Jazda z magnesem będzie go sporo kosztowała
Inspektorzy transportu drogowego z Lublina zatrzymali tureckiego kierowcę, który stosował magnes w celu uniknięcia rejestrowania czasu pracy w tachografie. W związku z tym przedsiębiorca musi teraz uiścić kaucję w wysokości 12 tysięcy złotych, aby móc kontynuować transport. Ponadto, kierowca został pozbawiony prawa jazdy na okres trzech miesięcy.

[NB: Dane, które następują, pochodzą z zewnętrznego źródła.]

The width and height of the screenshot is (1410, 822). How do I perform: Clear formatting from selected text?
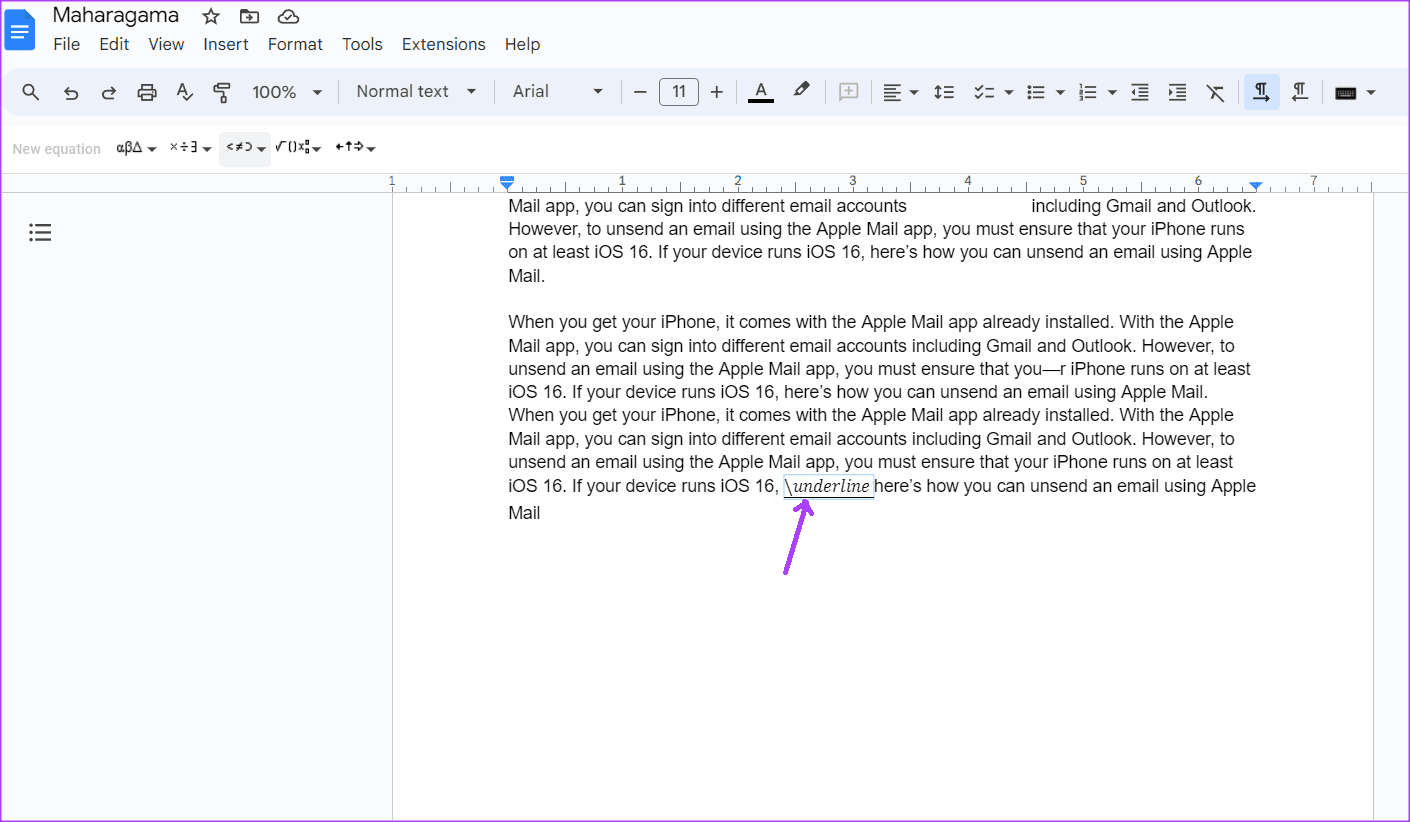1215,91
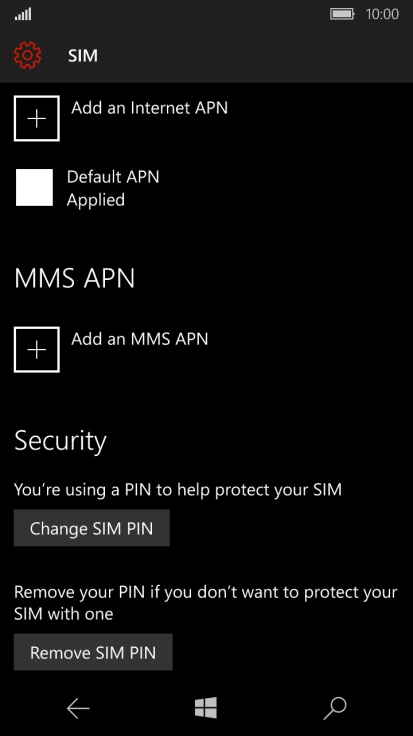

W nocy z 14 na 15 kwietnia inspektorzy transportu drogowego z Lublina zatrzymali na drodze krajowej nr 19 w okolicach Międzyrzeca Podlaskiego turecki ciągnik siodłowy z naczepą, który przewoził artykuły drogeryjne z Bułgarii do Białorusi.
Podczas kontroli stwierdzono, że kierowca użył magnesu do zablokowania tachografu i manipulacji nadajnikiem impulsów. W związku z tym wobec przewoźnika zostanie wszczęte postępowanie administracyjne, a na poczet grożącej mu kary pieniężnej pobrano kaucję w wysokości 12 tysięcy złotych.
Ponadto, kierowca stracił prawo jazdy na okres trzech miesięcy. Funkcjonariusze policji również zajęli się sprawą i prowadzą postępowanie karne przeciwko kierowcy za manipulację legalnym urządzeniem pomiarowym, za co grozi mu do dwóch lat pozbawienia wolności.